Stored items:

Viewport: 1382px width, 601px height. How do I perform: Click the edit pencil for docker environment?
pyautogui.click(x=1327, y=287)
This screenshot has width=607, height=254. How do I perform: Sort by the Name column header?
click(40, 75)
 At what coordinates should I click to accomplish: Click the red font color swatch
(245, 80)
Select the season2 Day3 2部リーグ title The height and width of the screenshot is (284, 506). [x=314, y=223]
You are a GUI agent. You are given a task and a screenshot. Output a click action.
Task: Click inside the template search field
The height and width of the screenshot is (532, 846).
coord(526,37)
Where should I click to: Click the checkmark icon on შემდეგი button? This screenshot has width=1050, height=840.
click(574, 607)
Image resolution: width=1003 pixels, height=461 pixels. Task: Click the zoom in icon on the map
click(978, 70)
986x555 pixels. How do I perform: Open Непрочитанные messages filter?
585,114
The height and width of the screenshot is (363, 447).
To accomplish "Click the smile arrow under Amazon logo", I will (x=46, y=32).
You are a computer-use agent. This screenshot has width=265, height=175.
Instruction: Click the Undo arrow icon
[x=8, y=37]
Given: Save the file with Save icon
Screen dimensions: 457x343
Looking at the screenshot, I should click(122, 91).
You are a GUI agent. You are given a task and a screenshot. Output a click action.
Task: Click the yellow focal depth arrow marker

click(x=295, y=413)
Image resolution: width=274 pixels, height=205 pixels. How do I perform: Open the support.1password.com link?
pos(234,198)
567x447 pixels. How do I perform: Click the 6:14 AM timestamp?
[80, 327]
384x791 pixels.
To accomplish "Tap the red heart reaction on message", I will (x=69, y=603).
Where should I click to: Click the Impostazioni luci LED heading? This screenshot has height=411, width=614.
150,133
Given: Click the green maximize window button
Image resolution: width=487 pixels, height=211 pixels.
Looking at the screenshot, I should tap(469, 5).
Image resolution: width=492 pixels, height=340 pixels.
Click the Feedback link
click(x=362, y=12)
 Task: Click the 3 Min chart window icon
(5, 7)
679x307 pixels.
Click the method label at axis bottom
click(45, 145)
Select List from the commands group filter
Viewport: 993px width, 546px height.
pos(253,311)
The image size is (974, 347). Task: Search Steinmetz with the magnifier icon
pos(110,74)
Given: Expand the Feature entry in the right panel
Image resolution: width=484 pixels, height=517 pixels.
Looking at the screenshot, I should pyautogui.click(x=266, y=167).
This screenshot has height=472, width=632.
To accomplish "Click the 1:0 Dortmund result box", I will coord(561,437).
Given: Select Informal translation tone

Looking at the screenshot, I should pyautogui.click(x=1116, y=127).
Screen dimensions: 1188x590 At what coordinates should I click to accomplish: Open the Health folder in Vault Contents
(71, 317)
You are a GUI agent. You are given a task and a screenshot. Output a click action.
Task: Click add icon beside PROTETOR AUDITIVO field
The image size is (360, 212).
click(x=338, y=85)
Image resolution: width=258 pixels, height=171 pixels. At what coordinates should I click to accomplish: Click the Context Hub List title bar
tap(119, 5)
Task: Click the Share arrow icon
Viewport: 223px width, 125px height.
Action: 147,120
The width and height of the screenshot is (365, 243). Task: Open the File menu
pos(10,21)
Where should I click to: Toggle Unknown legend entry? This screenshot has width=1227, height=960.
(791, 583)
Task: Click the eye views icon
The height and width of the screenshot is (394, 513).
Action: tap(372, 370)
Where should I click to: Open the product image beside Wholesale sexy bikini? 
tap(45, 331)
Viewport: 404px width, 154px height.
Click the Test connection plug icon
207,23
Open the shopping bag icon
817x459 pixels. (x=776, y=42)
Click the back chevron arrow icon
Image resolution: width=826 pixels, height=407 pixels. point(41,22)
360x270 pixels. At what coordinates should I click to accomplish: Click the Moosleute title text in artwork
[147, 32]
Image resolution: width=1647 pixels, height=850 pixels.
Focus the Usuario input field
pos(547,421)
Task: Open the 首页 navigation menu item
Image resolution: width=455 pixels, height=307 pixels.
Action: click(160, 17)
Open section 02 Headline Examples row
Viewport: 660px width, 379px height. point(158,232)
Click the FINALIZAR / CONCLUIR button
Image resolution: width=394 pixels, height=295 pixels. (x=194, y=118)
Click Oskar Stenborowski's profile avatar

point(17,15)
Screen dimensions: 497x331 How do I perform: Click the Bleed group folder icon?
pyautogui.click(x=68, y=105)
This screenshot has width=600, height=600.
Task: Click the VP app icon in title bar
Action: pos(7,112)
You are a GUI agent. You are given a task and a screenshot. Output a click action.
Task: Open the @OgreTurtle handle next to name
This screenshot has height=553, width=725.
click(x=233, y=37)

Problem description:
Reproduce all of the entries verbatim.

Output:
Viewport: 1382px width, 601px height. How do I perform: Click the edit pencil for docker environment?
pyautogui.click(x=1327, y=287)
This screenshot has width=607, height=254. How do I perform: Sort by the Name column header?
click(40, 75)
 At what coordinates should I click to accomplish: Click the red font color swatch
(245, 80)
Select the season2 Day3 2部リーグ title The height and width of the screenshot is (284, 506). [x=314, y=223]
You are a GUI agent. You are given a task and a screenshot. Output a click action.
Task: Click inside the template search field
The height and width of the screenshot is (532, 846).
coord(526,37)
Where should I click to: Click the checkmark icon on შემდეგი button? This screenshot has width=1050, height=840.
click(574, 607)
Image resolution: width=1003 pixels, height=461 pixels. Task: Click the zoom in icon on the map
click(978, 70)
986x555 pixels. How do I perform: Open Непрочитанные messages filter?
585,114
The height and width of the screenshot is (363, 447).
To accomplish "Click the smile arrow under Amazon logo", I will (x=46, y=32).
You are a computer-use agent. This screenshot has width=265, height=175.
Instruction: Click the Undo arrow icon
[x=8, y=37]
Given: Save the file with Save icon
Screen dimensions: 457x343
Looking at the screenshot, I should click(122, 91).
You are a GUI agent. You are given a task and a screenshot. Output a click action.
Task: Click the yellow focal depth arrow marker

click(x=295, y=413)
Image resolution: width=274 pixels, height=205 pixels. How do I perform: Open the support.1password.com link?
pos(234,198)
567x447 pixels. How do I perform: Click the 6:14 AM timestamp?
[80, 327]
384x791 pixels.
To accomplish "Tap the red heart reaction on message", I will (x=69, y=603).
Where should I click to: Click the Impostazioni luci LED heading? This screenshot has height=411, width=614.
150,133
Given: Click the green maximize window button
Image resolution: width=487 pixels, height=211 pixels.
Looking at the screenshot, I should tap(469, 5).
Image resolution: width=492 pixels, height=340 pixels.
Click the Feedback link
click(x=362, y=12)
 Task: Click the 3 Min chart window icon
(5, 7)
679x307 pixels.
Click the method label at axis bottom
click(45, 145)
Select List from the commands group filter
Viewport: 993px width, 546px height.
pos(253,311)
The image size is (974, 347). Task: Search Steinmetz with the magnifier icon
pos(110,74)
Given: Expand the Feature entry in the right panel
Image resolution: width=484 pixels, height=517 pixels.
Looking at the screenshot, I should pyautogui.click(x=266, y=167).
This screenshot has height=472, width=632.
To accomplish "Click the 1:0 Dortmund result box", I will coord(561,437).
Given: Select Informal translation tone

Looking at the screenshot, I should pyautogui.click(x=1116, y=127).
Screen dimensions: 1188x590 At what coordinates should I click to accomplish: Open the Health folder in Vault Contents
(71, 317)
You are a GUI agent. You are given a task and a screenshot. Output a click action.
Task: Click add icon beside PROTETOR AUDITIVO field
The image size is (360, 212).
click(x=338, y=85)
Image resolution: width=258 pixels, height=171 pixels. At what coordinates should I click to accomplish: Click the Context Hub List title bar
tap(119, 5)
Task: Click the Share arrow icon
Viewport: 223px width, 125px height.
Action: 147,120
The width and height of the screenshot is (365, 243). Task: Open the File menu
pos(10,21)
Where should I click to: Toggle Unknown legend entry? This screenshot has width=1227, height=960.
(791, 583)
Task: Click the eye views icon
The height and width of the screenshot is (394, 513).
Action: tap(372, 370)
Where should I click to: Open the product image beside Wholesale sexy bikini? 
tap(45, 331)
Viewport: 404px width, 154px height.
Click the Test connection plug icon
207,23
Open the shopping bag icon
817x459 pixels. (x=776, y=42)
Click the back chevron arrow icon
Image resolution: width=826 pixels, height=407 pixels. point(41,22)
360x270 pixels. At what coordinates should I click to accomplish: Click the Moosleute title text in artwork
[147, 32]
Image resolution: width=1647 pixels, height=850 pixels.
Focus the Usuario input field
pos(547,421)
Task: Open the 首页 navigation menu item
Image resolution: width=455 pixels, height=307 pixels.
Action: click(160, 17)
Open section 02 Headline Examples row
Viewport: 660px width, 379px height. point(158,232)
Click the FINALIZAR / CONCLUIR button
Image resolution: width=394 pixels, height=295 pixels. (x=194, y=118)
Click Oskar Stenborowski's profile avatar

point(17,15)
Screen dimensions: 497x331 How do I perform: Click the Bleed group folder icon?
pyautogui.click(x=68, y=105)
This screenshot has width=600, height=600.
Task: Click the VP app icon in title bar
Action: pos(7,112)
You are a GUI agent. You are given a task and a screenshot. Output a click action.
Task: Open the @OgreTurtle handle next to name
This screenshot has height=553, width=725.
click(x=233, y=37)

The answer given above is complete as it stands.